王曰く、仏、何れの戒有りや。
師曰く、二百五十戒有り。
王曰く、首戒は云何。
答えて曰く、第一、当に慈仁に遵うべし。普ねく恵恩、群生に及ぶ。天下の群生の身命を視るに、己れの身命の若くす。慈済悲愍して己を恕し、彼の道を安じて開化を喜ぶ。彼の若しくは身を護し、草木を潤逮す。虚杭の絶するは無きなり。
『仏滅度後棺斂葬送経』
この経典は、涅槃部経典ということからも分かる通り、世尊が入滅された際の葬儀法について遺言された部分を特に強調した内容である。大概は、『遊行経』系の各種経典の様子を見つつ、学ばれることかと思う。
それで、涅槃部経典の特徴の1つに、戒について示すという側面があるのだが、上記内容もまた、そういう理解で良いと思う。とはいえ、他の経典と違っているのは、ここで戒について尋ねるのが、この地(クシナガラ?)の王だということだろう。そして、「師」とは世尊自身のことではなくて、別の沙門のようなのだが、阿難尊者なのだろうか?

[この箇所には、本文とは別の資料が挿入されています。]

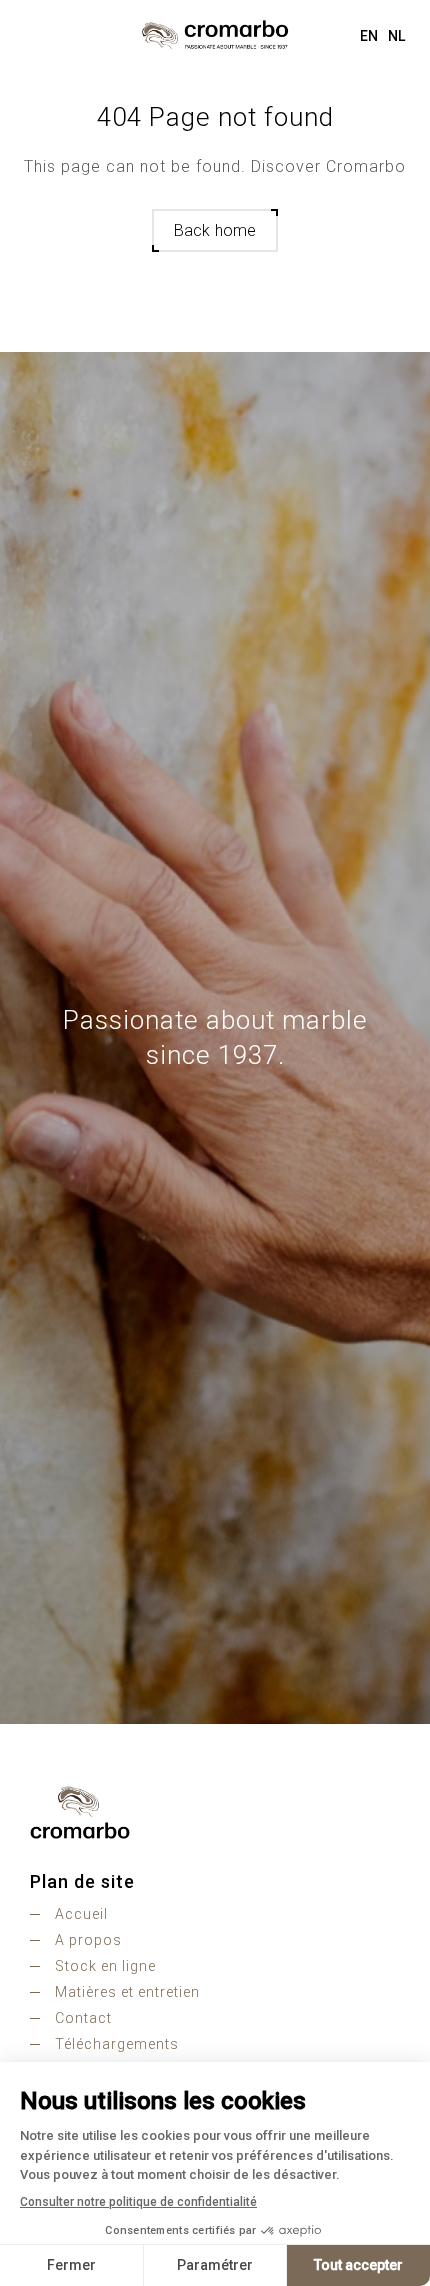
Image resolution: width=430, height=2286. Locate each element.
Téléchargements (117, 2044)
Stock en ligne (105, 1966)
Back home (215, 230)
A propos (88, 1940)
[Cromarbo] (214, 35)
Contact (83, 2018)
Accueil (81, 1914)
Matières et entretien (127, 1992)
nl (396, 36)
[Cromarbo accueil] (215, 1812)
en (369, 36)
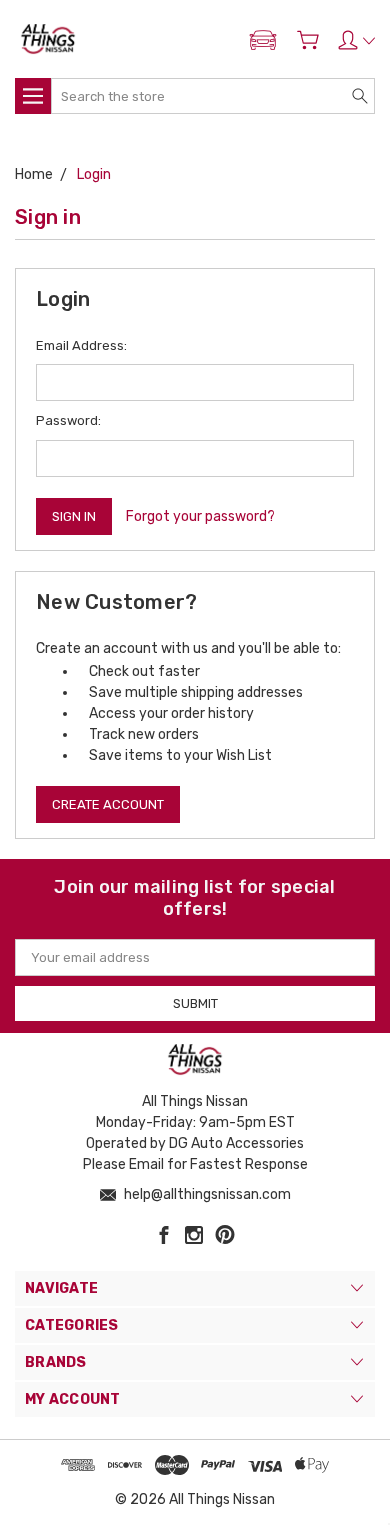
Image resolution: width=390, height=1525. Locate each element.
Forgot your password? (200, 516)
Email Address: (81, 345)
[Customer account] (356, 40)
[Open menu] (33, 96)
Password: (68, 420)
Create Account (108, 804)
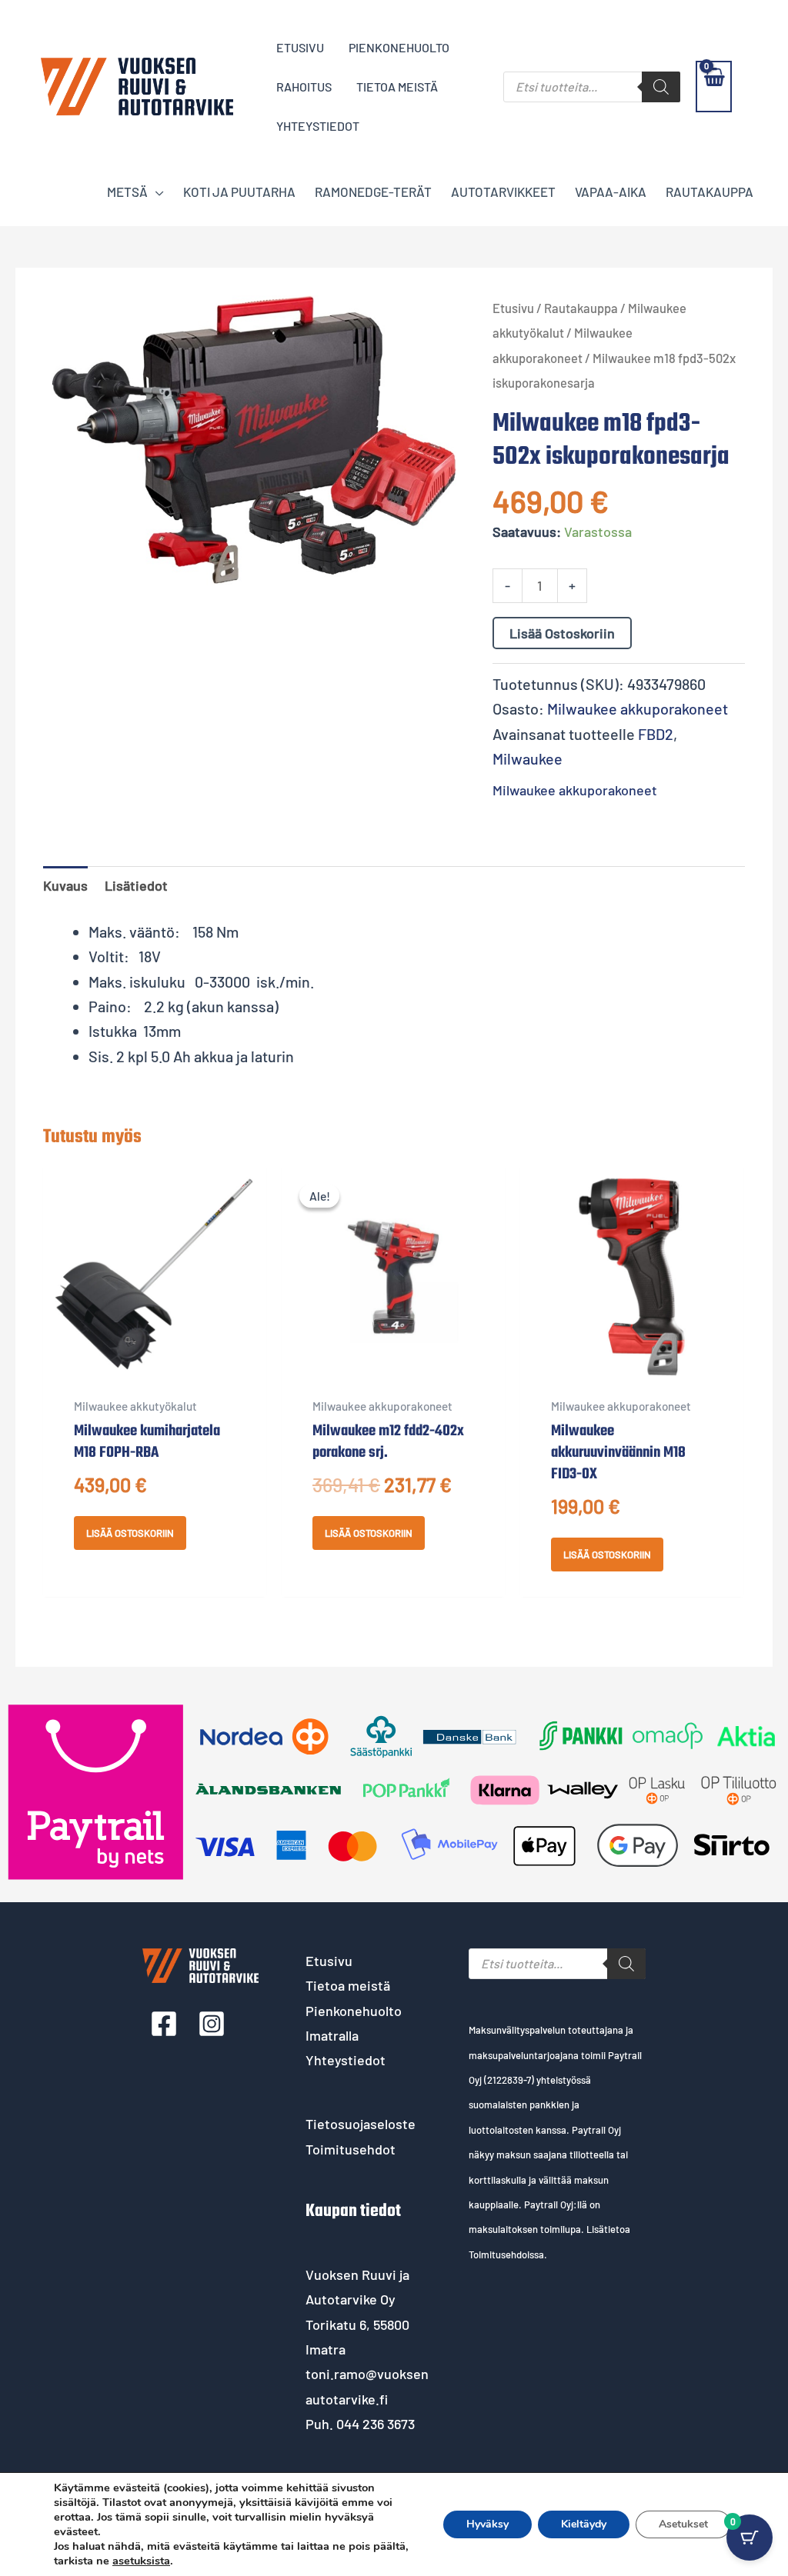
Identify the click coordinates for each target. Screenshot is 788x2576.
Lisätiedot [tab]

ただ、ここで答えについては、非常に秀逸であり、つまりは世尊には二百五十戒を定められたのだが、その首戒(第一の戒)とは何か?と尋ねたところ、それは「慈仁に遵う」としている。つまり、慈悲の行いだということになるのだが、具体的な行いは、他者の命を守る、つまりは不殺生だとしているのである。
ところで、たいがい、二百五十戒として考えると、最初には「四重禁(四波羅夷)」が来ると思うのだが、そう考えると、実は「不婬戒」が最初に来るはずが、こちらは不殺生が先となっており、少しずれているのである。ただし、何故そう説かれたかの理由も考えてみると、相手は在家者の「王」であるから、そうなった時、教団内に於ける最大の問題になるかも知れない不婬戒よりも、不殺生を説いたということもあったのか?とか考えた。
なお、この訳経では「首戒」という表現がされているが、これは意外と珍しい表現であり、他の漢訳仏典では確認出来なかった。もちろん、意味としては「第一の戒」ということなので、類似した用語が無いわけではないが、概念として探すのは少し困難であった。ついでに申し上げれば、この経典自体、訳語も含めてかなり独特な印象を得た。
でも、内容は後代の中国で成立した仏典で一定量引用されているから、注目されたこともあったのだろう。